Cross-border Management and Customs

Customs and other government agencies play a pivotal role in the facilitation of international trade. Besides having to efficiently manage the clearance and ensure the security of international cross-border movements of goods and conveyances, these organizations also have to apply coordinated cross-border management principles to foster cooperation and to coordinate their respective regulatory activities. Border formalities must be accomplished with Customs and the other governmental players in both the export and import countries (and often during transit). Therefore cross-border coordination of government activities within a country and among countries (e.g. through mutual administrative assistance and exchange of relevant information) is vitally important for the free, smooth and unhindered flow of international trade. The Revised Kyoto Convention (RKC) defines Customs as the government service that is responsible for the administration of Customs law and the collection of duties and taxes, and which also has responsibility for the application of other laws and regulations relating to the importation, exportation, movement or storage of goods.

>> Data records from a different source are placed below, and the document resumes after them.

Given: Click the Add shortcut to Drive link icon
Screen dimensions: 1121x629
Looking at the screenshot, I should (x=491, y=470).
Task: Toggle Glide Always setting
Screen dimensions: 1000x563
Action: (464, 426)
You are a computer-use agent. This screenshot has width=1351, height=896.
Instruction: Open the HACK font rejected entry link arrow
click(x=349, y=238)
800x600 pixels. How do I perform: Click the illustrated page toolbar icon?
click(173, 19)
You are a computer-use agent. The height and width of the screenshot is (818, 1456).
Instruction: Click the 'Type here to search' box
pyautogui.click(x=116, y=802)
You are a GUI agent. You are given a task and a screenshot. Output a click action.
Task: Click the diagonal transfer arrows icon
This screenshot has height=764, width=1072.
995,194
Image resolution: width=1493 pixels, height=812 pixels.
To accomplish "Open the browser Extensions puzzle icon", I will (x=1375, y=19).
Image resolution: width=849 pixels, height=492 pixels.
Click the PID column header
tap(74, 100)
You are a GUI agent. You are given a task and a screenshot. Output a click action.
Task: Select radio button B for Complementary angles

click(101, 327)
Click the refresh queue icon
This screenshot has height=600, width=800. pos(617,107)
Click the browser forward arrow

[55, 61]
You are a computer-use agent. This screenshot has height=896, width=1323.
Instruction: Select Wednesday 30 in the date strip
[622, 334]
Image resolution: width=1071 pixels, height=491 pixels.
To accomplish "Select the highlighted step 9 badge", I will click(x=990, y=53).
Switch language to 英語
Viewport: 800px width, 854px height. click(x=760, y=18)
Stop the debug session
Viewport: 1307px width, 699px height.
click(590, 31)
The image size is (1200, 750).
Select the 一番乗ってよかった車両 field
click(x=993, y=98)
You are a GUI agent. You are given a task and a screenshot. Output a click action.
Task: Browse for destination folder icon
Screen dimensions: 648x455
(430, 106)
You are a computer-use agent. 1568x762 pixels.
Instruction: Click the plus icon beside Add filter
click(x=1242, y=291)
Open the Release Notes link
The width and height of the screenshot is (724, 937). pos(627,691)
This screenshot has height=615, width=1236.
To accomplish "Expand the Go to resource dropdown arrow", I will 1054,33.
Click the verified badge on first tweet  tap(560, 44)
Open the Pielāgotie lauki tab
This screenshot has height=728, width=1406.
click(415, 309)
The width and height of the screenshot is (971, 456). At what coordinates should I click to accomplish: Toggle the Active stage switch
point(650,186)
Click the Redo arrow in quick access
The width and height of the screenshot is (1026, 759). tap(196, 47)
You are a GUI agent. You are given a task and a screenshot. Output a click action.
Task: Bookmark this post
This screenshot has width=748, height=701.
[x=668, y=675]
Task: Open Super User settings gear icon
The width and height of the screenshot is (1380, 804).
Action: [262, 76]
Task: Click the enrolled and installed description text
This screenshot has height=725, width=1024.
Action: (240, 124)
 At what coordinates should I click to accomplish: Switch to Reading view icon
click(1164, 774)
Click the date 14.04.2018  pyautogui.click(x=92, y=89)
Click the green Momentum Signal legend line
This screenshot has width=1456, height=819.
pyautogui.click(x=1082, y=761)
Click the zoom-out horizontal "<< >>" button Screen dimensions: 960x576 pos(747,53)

Malfunctioning government authorities at a border, in particular Customs administrations, have a strong negative impact on the economic development of a country because they cause, for example, high transaction costs and long clearance times. According to two OECD reports published in 2011 and 2013 on the cost impact of trade facilitation measures, the policy areas that seem to have the greatest impact on trade volumes and costs in OECD countries are advance rulings, information availability, formalities and procedures, and inter-agency cooperation. Improving all these can lead to a reduction in trade costs of around 10%.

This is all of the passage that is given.